Warm Weather and Dry Ground Bring Soaring Wildfire Risk

Following a Bank Holiday weekend of high temperatures and dry ground conditions across the uplands, moorland communities are urging visitors to continue taking the wildfire threat seriously and to behave responsibly in the countryside as the warm weather persists.

Warm weather combined with dry vegetation creates the perfect conditions for grass and moorland fires to take hold. Even with the prospect of light rain in places, the risk remains acute. A single careless act – a discarded cigarette, an abandoned disposable barbecue, a campfire left unattended – is all it takes to set hundreds of acres of moorland ablaze, with devastating consequences for wildlife, habitats and the rural communities who live and work on the land.

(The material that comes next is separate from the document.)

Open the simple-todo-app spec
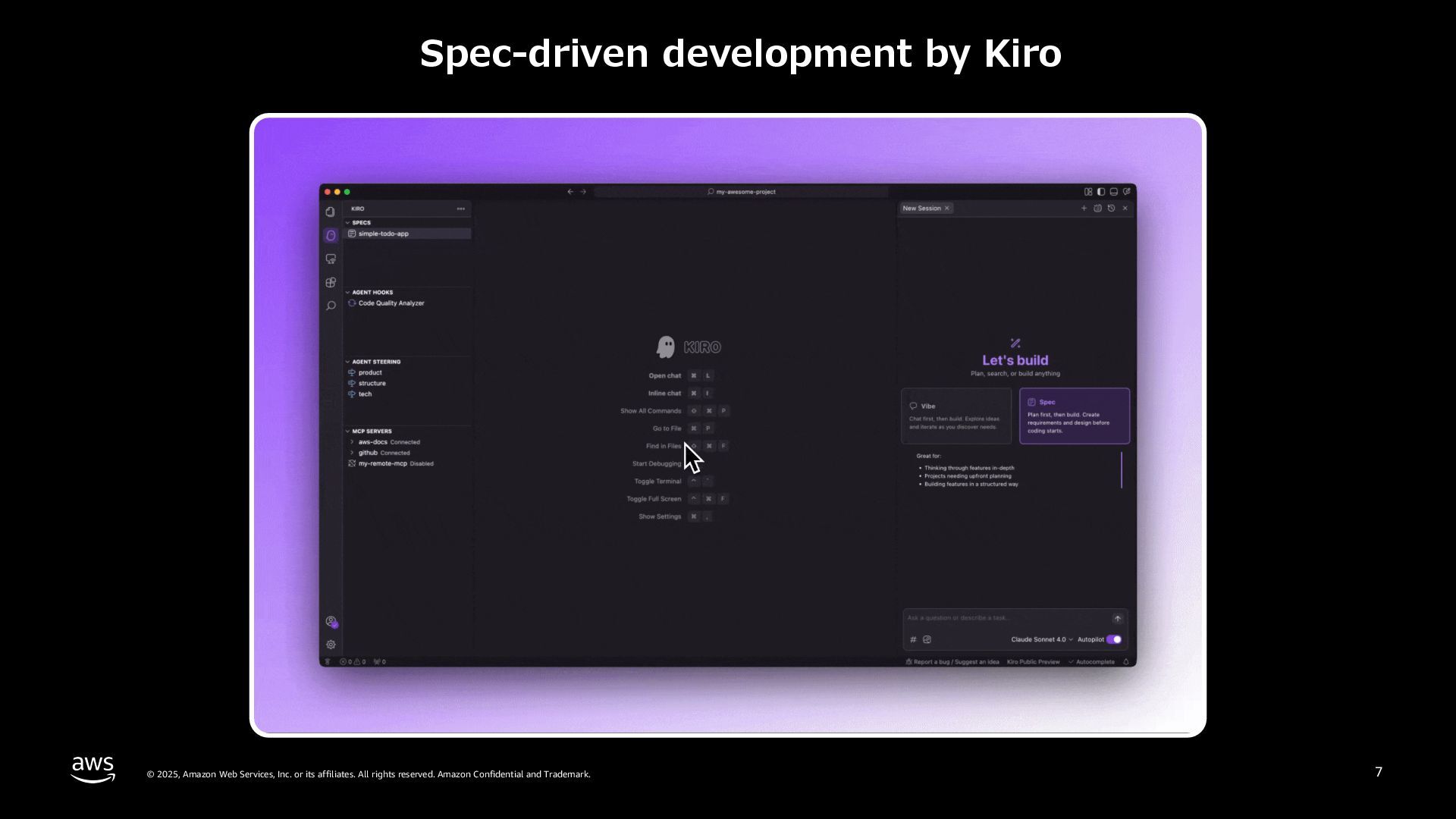The width and height of the screenshot is (1456, 819). pyautogui.click(x=383, y=234)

Simple Steps to Protect the Moors

The message from gamekeepers, land managers and emergency services is consistent and unambiguous. Anyone heading into the National Parks and onto the moors over the coming days is asked to follow a few straightforward rules:

  • No barbecues on grass or moorland under any circumstances. Disposable barbecues are a particular menace and have been responsible for some of the most destructive wildfires of recent years.

  • No smoking on moorland walks. A large fire can be started by a single cigarette.

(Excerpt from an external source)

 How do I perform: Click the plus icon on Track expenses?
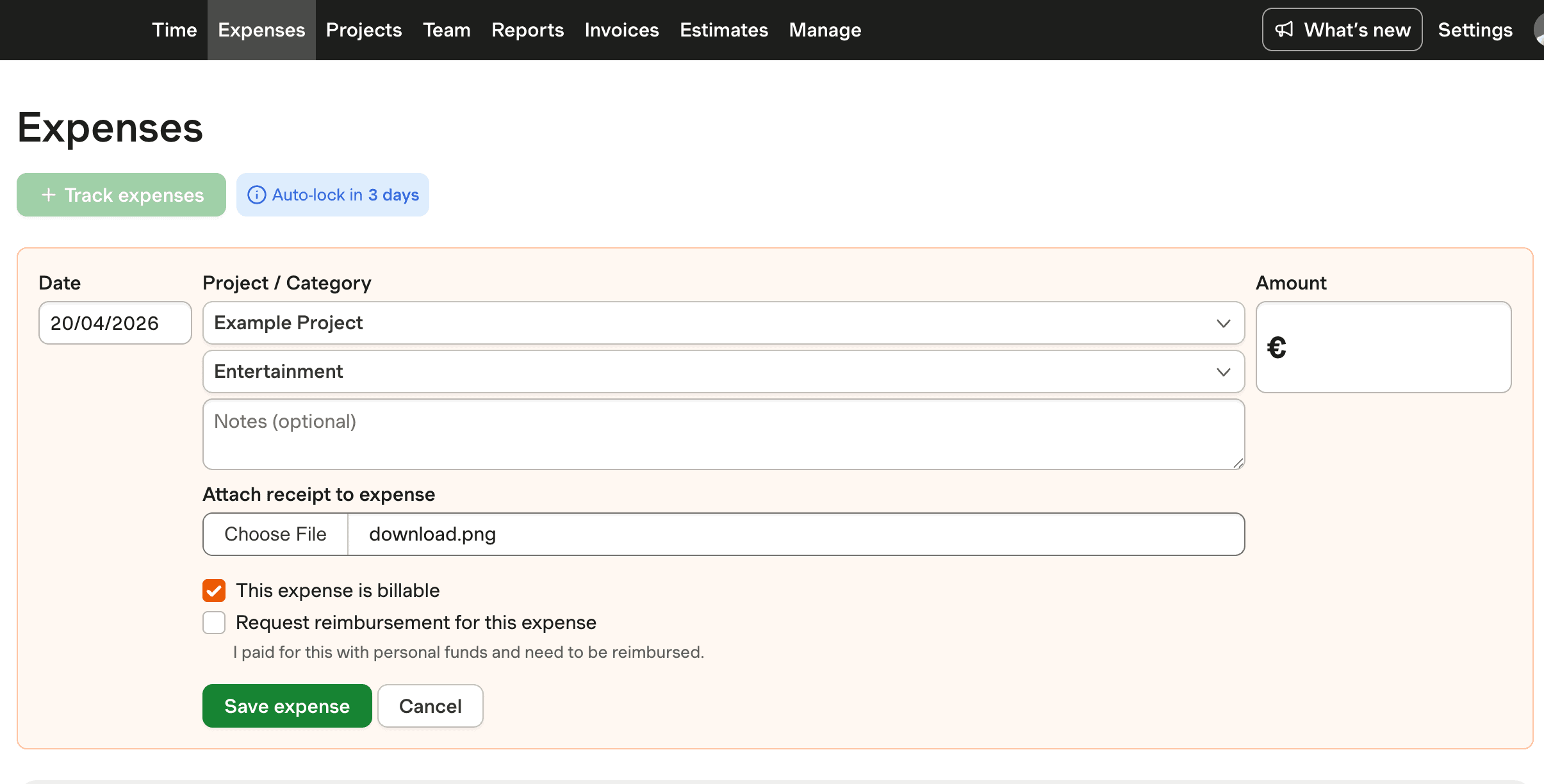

  • Take all litter home. Glass bottles can magnify sunlight and ignite dry vegetation.

  • Walk dogs early in the morning or late in the evening, when temperatures are cooler, and keep them on a short lead at all times to protect ground-nesting birds.

  • Park responsibly, ensuring fire engines and ambulances can pass freely along narrow rural lanes.

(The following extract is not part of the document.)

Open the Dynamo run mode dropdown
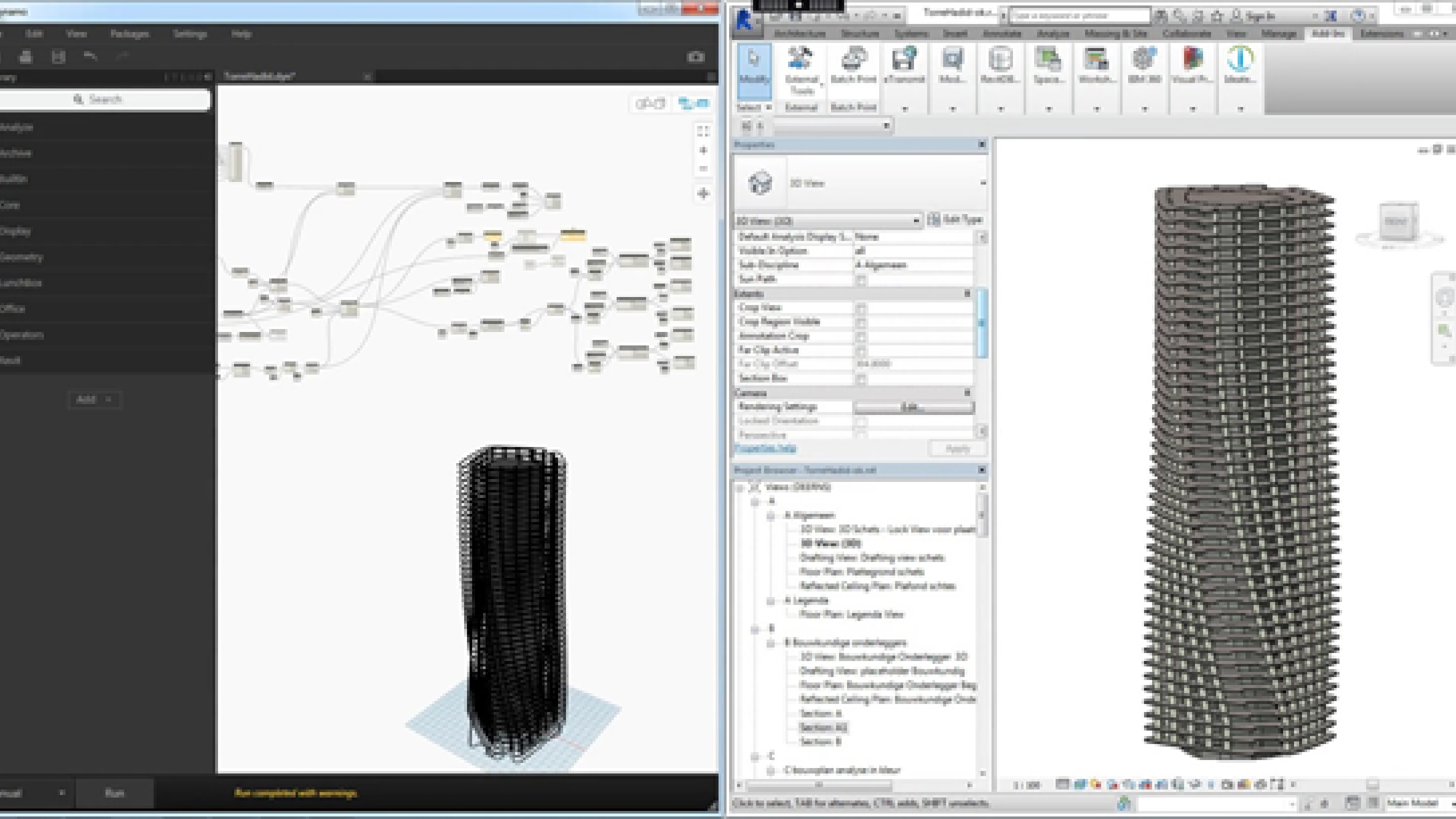 click(x=61, y=793)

  • If you see a fire, call 999 immediately. Do not assume someone else has already raised the alarm.

Gamekeepers on the Front Line

Across the uplands, gamekeepers have been stepping up patrols in an attempt to prevent wildfires before they start. In the Forest of Bowland, keepers spent the Bank Holiday driving the roads, watching for visitors lighting barbecues and intercepting fires before they could take hold.

The frustration in those communities is palpable. One keeper, reflecting on yet another weekend of preventable incidents, summed up the mood: people drive out to enjoy beautiful landscapes and wildlife, then decide a barbecue is a good idea – often parked right beside a sign warning them not to. Wildfires have dominated the news and social media for weeks, and yet the same scenes play out every Bank Holiday.

Why It Matters

Moorland fires are not like fires in other landscapes. Once a blaze reaches the peat beneath the surface vegetation, it can smoulder for weeks or even months, releasing vast quantities of stored carbon and causing damage that takes decades to recover. Curlew, golden plover, lapwing, merlin and black grouse all nest on the ground at this time of year, and a single wildfire can wipe out an entire season's young in a matter of hours.

The communities who live in these landscapes bear the brunt when things go wrong. The fire crews who attend these incidents are stretched thin, and every engine sent to a moorland blaze is one that cannot respond to an emergency elsewhere.

Help us look after these special places and the communities who call them home. Leave the barbecue at home, take your litter with you, watch where you tread and report any sign of fire immediately.